Arrange the entries below, starting at the line that contains "Where should I click to: Click the Grape" and ending at the line that contains "pos(269,68)", as a JSON list of strings with one string per line and blank lines left out.

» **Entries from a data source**
— Start —

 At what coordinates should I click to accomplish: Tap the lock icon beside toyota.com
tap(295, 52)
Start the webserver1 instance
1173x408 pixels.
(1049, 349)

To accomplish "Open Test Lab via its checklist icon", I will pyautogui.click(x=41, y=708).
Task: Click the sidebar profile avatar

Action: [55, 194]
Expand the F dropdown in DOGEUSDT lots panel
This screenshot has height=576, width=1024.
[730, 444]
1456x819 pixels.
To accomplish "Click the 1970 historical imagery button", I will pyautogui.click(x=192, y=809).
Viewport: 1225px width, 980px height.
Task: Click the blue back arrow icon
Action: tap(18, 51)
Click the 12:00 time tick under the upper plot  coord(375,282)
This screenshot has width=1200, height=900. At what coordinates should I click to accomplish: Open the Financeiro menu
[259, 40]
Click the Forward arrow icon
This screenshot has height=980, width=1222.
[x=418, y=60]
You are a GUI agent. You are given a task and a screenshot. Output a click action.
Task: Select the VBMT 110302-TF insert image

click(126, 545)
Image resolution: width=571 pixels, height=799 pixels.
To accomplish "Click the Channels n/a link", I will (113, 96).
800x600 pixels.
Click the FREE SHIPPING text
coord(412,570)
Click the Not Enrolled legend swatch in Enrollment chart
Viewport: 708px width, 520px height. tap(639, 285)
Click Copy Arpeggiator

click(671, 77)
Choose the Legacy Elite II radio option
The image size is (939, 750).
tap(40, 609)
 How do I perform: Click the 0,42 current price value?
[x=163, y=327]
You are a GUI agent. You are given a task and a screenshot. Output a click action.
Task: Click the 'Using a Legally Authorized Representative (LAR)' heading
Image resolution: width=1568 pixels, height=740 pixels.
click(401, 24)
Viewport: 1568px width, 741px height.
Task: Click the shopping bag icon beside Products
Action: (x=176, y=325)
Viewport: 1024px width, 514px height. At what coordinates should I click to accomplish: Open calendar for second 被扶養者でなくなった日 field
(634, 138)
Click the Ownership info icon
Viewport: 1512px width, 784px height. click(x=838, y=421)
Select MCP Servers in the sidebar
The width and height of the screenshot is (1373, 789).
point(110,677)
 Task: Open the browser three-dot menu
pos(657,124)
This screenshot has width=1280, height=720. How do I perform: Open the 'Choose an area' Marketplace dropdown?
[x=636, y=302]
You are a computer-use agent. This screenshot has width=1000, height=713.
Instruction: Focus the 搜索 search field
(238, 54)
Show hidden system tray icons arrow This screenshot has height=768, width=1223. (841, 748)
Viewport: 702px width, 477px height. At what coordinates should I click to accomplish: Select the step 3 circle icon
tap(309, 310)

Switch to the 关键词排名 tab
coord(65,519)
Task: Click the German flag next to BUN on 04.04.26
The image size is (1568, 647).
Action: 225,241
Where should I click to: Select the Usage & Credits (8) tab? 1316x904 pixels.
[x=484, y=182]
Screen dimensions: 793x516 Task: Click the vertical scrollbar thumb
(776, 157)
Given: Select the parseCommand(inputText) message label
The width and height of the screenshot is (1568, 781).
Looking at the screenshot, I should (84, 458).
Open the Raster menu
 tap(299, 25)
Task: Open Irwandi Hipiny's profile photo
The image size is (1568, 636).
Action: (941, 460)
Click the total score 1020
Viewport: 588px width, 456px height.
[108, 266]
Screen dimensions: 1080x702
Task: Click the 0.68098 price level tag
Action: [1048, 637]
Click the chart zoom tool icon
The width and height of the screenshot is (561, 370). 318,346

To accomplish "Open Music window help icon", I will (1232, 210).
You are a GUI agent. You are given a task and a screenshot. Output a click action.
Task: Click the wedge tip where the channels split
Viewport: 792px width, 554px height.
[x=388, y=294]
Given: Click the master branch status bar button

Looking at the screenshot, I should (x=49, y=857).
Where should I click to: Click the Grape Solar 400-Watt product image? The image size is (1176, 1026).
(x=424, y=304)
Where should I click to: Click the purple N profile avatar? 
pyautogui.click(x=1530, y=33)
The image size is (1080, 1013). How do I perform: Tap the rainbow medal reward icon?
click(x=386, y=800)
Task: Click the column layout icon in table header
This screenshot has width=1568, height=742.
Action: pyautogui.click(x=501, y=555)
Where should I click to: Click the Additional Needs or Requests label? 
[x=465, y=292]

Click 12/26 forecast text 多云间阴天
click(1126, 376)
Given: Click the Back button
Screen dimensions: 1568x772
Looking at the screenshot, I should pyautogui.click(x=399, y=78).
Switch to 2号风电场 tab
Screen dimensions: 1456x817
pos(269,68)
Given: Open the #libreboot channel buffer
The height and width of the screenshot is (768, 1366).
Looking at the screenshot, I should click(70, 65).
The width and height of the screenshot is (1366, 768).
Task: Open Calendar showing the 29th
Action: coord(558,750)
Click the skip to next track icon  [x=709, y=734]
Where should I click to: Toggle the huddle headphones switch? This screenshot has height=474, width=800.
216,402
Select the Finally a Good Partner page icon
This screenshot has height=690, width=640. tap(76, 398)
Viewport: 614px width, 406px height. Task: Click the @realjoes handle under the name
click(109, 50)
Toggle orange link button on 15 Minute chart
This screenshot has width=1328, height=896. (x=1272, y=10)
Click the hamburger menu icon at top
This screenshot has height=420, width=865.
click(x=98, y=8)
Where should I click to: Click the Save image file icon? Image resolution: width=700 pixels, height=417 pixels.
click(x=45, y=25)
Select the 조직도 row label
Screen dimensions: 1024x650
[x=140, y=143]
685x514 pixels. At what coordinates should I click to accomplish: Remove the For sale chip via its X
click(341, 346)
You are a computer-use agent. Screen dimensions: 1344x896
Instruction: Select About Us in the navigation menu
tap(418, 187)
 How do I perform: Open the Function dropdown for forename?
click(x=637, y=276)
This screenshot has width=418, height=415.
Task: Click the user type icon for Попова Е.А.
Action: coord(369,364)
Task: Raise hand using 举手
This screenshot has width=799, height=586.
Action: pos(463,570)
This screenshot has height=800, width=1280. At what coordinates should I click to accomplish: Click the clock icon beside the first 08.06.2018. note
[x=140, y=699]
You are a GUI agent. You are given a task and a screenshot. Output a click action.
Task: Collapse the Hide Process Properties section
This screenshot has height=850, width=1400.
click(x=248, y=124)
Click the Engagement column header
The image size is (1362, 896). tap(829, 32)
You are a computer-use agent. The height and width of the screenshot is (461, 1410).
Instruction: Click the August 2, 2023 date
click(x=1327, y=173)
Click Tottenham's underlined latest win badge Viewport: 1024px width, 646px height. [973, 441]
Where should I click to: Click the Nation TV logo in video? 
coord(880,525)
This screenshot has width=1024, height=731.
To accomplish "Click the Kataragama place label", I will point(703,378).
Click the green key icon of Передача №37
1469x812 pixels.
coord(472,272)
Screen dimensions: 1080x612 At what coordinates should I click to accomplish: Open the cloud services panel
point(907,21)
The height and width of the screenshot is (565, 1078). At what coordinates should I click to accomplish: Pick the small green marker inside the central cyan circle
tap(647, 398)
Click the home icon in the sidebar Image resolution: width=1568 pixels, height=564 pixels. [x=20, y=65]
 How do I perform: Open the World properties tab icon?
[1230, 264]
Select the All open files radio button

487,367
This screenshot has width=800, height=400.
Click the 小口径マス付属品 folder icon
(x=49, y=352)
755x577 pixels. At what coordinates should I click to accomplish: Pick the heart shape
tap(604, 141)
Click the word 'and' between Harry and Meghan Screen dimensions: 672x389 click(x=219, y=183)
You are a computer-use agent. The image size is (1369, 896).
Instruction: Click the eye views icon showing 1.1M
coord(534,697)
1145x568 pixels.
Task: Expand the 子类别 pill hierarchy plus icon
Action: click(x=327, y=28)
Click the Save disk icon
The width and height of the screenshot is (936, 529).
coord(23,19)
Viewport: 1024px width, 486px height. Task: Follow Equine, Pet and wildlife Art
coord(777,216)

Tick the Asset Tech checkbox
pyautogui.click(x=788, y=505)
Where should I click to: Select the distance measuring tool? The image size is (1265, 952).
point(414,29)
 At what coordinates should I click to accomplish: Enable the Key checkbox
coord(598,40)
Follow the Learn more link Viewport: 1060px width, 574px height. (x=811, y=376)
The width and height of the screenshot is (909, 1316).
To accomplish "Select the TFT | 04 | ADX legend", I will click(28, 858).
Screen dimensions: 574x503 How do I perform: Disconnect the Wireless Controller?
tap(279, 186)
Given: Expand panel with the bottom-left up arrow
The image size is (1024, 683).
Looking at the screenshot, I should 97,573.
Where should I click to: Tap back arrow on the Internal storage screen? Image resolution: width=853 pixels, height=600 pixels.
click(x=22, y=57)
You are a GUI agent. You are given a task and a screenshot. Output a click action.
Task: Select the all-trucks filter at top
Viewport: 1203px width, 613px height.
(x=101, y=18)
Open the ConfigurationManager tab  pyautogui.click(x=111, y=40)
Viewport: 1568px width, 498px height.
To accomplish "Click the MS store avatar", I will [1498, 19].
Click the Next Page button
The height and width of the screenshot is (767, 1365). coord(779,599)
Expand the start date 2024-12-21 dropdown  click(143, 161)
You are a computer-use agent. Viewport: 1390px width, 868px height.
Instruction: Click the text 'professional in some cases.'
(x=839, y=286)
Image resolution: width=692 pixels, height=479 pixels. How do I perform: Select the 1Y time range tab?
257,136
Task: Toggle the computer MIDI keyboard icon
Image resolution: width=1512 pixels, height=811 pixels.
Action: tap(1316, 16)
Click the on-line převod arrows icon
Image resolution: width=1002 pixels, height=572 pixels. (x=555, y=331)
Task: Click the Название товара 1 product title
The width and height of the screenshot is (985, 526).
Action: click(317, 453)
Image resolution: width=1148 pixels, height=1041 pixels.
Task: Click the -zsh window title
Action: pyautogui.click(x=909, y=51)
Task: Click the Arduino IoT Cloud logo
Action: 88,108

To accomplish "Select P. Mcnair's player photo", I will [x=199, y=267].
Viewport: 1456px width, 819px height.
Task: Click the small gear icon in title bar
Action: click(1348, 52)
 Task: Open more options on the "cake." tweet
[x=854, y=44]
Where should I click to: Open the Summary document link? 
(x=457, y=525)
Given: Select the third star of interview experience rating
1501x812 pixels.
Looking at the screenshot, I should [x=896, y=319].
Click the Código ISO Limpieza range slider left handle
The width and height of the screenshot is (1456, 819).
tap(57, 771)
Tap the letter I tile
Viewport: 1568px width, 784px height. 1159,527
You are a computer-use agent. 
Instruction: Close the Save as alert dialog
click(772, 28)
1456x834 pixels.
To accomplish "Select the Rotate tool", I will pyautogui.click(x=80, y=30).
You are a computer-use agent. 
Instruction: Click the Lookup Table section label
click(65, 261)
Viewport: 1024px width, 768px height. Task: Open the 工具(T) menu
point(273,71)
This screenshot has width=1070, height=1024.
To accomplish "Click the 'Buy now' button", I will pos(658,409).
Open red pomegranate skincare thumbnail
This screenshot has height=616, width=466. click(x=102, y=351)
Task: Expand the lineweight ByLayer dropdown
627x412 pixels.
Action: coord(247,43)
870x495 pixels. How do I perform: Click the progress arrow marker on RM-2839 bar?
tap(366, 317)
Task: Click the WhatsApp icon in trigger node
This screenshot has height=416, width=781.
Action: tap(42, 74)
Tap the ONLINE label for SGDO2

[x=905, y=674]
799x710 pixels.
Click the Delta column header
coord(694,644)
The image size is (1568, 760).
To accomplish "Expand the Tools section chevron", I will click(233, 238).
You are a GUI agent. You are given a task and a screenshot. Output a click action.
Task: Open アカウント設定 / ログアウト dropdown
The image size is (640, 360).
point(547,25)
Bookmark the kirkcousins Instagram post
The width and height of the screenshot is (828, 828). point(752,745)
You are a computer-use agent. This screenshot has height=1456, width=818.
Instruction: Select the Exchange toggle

— End —

» **WRITTEN ANSWER**
[
  "Where should I click to: Click the Grape Solar 400-Watt product image? The image size is (1176, 1026).",
  "(x=424, y=304)",
  "Where should I click to: Click the purple N profile avatar? ",
  "pyautogui.click(x=1530, y=33)",
  "The image size is (1080, 1013). How do I perform: Tap the rainbow medal reward icon?",
  "click(x=386, y=800)",
  "Task: Click the column layout icon in table header",
  "This screenshot has width=1568, height=742.",
  "Action: pyautogui.click(x=501, y=555)",
  "Where should I click to: Click the Additional Needs or Requests label? ",
  "[x=465, y=292]",
  "Click 12/26 forecast text 多云间阴天",
  "click(1126, 376)",
  "Given: Click the Back button",
  "Screen dimensions: 1568x772",
  "Looking at the screenshot, I should pyautogui.click(x=399, y=78).",
  "Switch to 2号风电场 tab",
  "Screen dimensions: 1456x817",
  "pos(269,68)"
]